Aon stepped up, though, and offered the exact same deal for LPGA pros.

“It’s just a powerful message,” Whan told GolfChannel.com. “We’re starting to see a series of pillar moments, where we are starting to create the kind of equality you see happening every day within companies that are sponsors.”

Aon’s Risk Reward Challenge comes on the heels of CME Group’s announcement it will offer a $1.5 million first-place check to the winner of its LPGA event next year, a payout greater than the winner’s check in 33 of the PGA Tour’s 47 events. It comes with the LPGA’s sanctioning of the Vic Open next month, a co-sanctioned European Tour event that will offer equal prize money to men and women playing the same venue at the same time.

“We have work to do at the LPGA, to make sure we are delivering equal viewership and equal benefits and everything else,” Whan said. “I’m the first guy to admit we aren’t there, but when companies step up and make this kind of statement, it’s not only good for the game and my athletes, it’s good for the future of girls who are watching us and dreaming about this.”

Through the year, LPGA and PGA Tour pros will compete to see who can best play the most strategically challenging holes across their schedules. The player on each tour who navigates the designated risk-reward holes with the best cumulative score will take home $1 million at season’s end.
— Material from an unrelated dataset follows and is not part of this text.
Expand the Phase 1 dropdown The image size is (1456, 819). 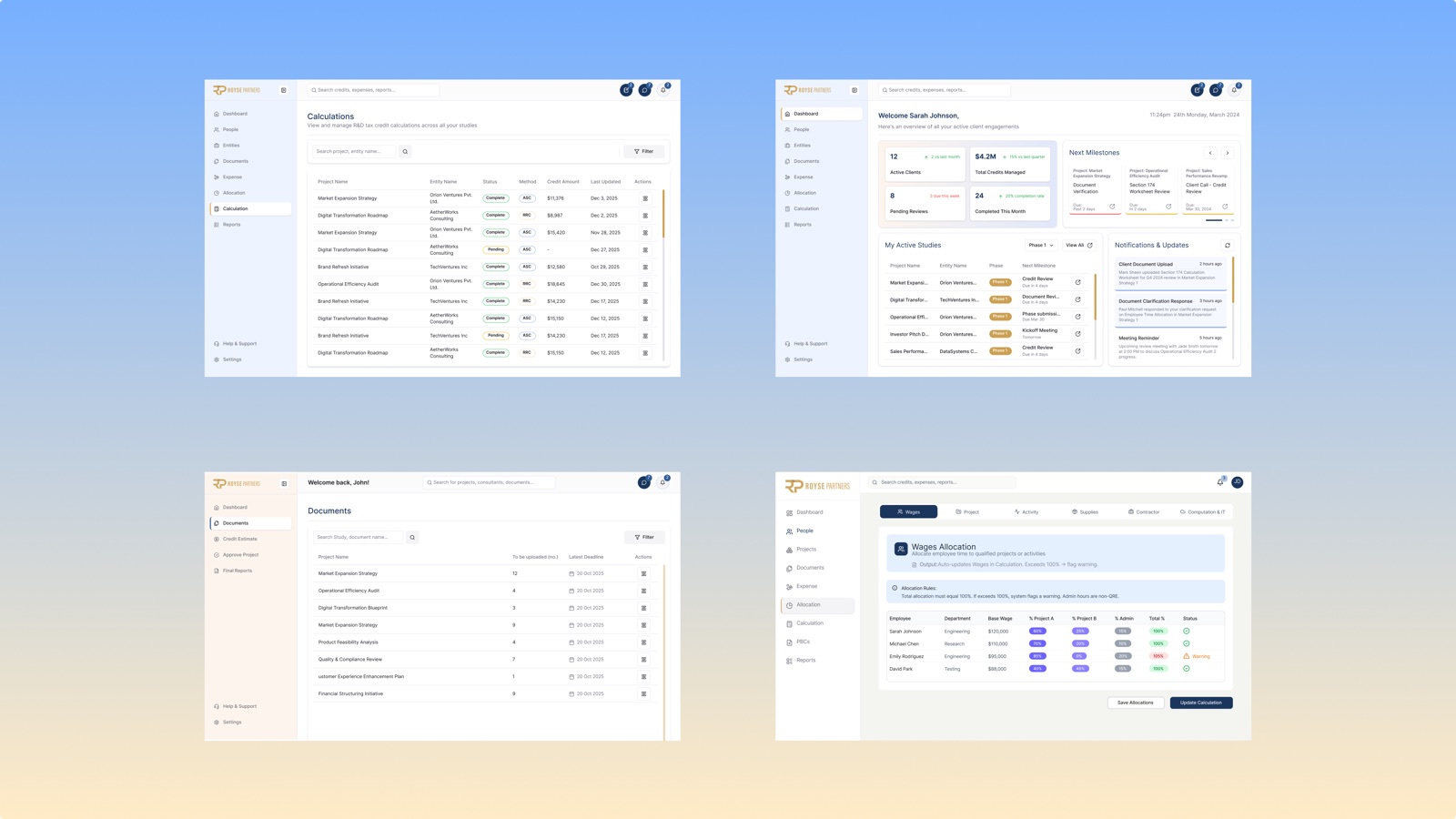[x=1040, y=245]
The LPGA gets started in next week’s season opener at the Diamond Resorts Tournament of Champions in Orlando, Fla.. The 16th hole at Tranquilo Golf Club, a par 4, will be designated as the risk-reward challenge. A player’s best two scores on that hole during the week will count.

Aon is a professional services company that provides risk, retirement and health consulting.

Andy Weitz, the company’s chief marketing officer, said including the LPGA was vital.

“Diversity and inclusion is really important to our firm,” Weitz told GolfChannel.com. “It’s fundamental to our values. So when we developed this concept, it was fundamental to have a program that would run across the men’s and women’s tours, that we would offer equal prizes. It just made sense to our firm.”

Not a single woman in any sport ranked among the Forbes’ list of the top 100 paid athletes in the world last year.

LPGA pros are playing for a record $70 million in official prize money this season, but the PGA Tour is playing for more than $340 million.

Whan isn’t aiming to catch the PGA Tour any time soon, but he’s aiming to make the dream of playing the LPGA more fairly rewarding for women who reach it.

The LPGA, under Whan, is becoming about more than competition and purses. KPMG, ANA and Aberdeen Asset Management are among title sponsors who put on women’s empowerment summits during their events.

Whan credits his corporate partners for building momentum in the quest to narrow the gender pay gap.

“It’s not Mike Whan and the LPGA pitching these ideas,” Whan said. “It’s just the opposite. CME’s Terry Duffy called me with the idea of a $1.5 million first-place check. The Vic Open started its process well before calling us. Same thing with Aon.”

That’s typical Whan, deflecting, but the game-changing “Role Reversal” philosophy he brought to the tour has turned the LPGA into a more desirable partner. That philosophy was all about changing the tour’s focus to be as much about serving check writers as it is about tournament operations.

Whan made the LPGA a much more attractive destination for title sponsors looking to deliver their messages than it was when he first took over 10 years ago, when it was foundering and alienating sponsors.

“When I look at the sponsors joining us, the overwhelming majority have joined the LPGA not just because we are a good tour, or because we are good hospitality or because of media and TV ratings,” Whan said. “As one sponsor told me, we are a living, breathing example of diversity and inclusion and women’s empowerment.

“It’s embarrassing to admit, but companies probably saw what we bring to the party before we did. They saw how they could use the LPGA to not only share our story but to share theirs, too.”

Whan’s servanthood style leadership set the table for Aon and other sponsors. He likes to say he needs partners smarter than he is to lift the tour, but his IQ is apparent in the strategy he devised to make the LPGA a better vehicle for delivering empowerment messages.

Aon is the latest example of a large corporation seeing that.